Ben Popper, for The Verge
I’ve always held a grudge against Apple devices, yet somehow I’ve come to own nothing else. My first smartphone was a Motorola Droid. I had it for two years. In that time, I probably spent a total of $10 on apps. I spent more than that on my first day with an iPhone.
My first connected TV device was an original Boxee Box. After that I added an Xbox 360. My latest purchase was an Apple TV, and I managed to spend more on films and TV in the first few months than I had in my two years with the Boxee or Xbox. Clearly, Apple knows how to make a slick, seamless store that anyone can learn to navigate easily, and as someone who would rather be working a little harder and getting the goods for free, I kind of hate them for that.

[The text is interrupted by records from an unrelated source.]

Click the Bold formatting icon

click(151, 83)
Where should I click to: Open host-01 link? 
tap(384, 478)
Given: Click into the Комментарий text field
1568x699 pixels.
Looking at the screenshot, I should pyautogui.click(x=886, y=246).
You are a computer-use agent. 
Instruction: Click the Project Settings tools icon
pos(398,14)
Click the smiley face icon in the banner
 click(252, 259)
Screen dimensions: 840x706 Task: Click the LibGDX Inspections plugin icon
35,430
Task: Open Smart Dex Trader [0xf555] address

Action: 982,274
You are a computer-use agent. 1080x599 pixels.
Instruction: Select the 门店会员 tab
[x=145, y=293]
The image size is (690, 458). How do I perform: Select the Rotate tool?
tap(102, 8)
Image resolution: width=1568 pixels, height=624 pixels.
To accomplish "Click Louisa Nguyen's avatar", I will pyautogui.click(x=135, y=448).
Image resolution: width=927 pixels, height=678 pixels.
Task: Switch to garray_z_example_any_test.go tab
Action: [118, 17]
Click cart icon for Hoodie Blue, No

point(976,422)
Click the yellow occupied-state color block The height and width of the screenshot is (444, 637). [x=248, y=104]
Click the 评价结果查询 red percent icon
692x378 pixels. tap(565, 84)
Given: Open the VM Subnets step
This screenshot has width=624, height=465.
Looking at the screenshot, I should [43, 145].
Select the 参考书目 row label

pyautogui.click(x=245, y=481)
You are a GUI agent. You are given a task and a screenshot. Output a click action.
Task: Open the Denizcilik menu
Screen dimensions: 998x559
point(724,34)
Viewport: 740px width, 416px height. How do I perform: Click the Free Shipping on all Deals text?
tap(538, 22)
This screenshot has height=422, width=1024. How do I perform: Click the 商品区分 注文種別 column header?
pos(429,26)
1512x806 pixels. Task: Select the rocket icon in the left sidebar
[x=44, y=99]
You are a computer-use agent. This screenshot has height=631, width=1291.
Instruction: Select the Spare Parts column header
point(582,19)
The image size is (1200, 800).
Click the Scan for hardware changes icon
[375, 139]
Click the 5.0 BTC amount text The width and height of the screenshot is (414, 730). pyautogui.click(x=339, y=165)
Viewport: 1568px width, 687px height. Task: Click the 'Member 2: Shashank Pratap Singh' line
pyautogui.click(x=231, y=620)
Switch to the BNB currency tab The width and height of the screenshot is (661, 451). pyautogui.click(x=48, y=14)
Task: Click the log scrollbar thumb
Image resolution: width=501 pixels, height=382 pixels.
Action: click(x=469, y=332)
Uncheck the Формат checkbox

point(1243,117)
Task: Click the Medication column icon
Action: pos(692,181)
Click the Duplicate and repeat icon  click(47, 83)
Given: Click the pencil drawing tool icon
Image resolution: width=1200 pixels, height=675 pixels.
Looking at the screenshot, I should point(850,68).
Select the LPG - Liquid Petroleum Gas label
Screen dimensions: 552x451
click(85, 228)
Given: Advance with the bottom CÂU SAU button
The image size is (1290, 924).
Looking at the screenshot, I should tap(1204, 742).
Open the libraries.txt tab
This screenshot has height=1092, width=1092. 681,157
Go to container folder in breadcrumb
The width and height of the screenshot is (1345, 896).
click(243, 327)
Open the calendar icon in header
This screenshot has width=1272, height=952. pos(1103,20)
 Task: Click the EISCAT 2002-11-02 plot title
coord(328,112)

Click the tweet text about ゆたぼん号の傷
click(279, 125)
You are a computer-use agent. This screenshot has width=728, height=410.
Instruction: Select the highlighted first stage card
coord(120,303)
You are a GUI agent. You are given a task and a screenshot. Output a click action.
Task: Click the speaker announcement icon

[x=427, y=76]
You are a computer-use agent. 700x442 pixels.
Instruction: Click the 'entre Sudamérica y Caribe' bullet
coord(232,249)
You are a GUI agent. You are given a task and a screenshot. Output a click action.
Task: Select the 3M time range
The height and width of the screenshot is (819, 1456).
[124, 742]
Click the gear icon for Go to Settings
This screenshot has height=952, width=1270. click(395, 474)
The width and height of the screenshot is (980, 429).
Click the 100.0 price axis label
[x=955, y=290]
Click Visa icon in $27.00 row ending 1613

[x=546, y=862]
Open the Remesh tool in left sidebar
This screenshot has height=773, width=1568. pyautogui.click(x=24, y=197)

Boxee, for example, offered lots of great options for free content, ranging from video from Vice magazine or new TED talks, all served up as well-designed apps. Apple TV requires I load up the Podcast app, search for TED, click my way through lots of generic results, choose from a dozen different TED modules, and finally select my episode, most of which are presented largely without any description.
Apple’s priority is to be the best media merchant, not the most flexible or interesting internet-connected set top box. Spending a week with only the Apple TV reminded me that it’s still largely lacking some crucial elements — gaming, live sports and news, and a variety of free entertainment apps. But at $99, I have to admit, Apple TV delivers a strong overall package at an affordable price with a great interface and just a few rough patches.
Myself being a user of Apple Tv, Boxee Box Roku, and Xbox, I can agree on what Ben’s saying in this article.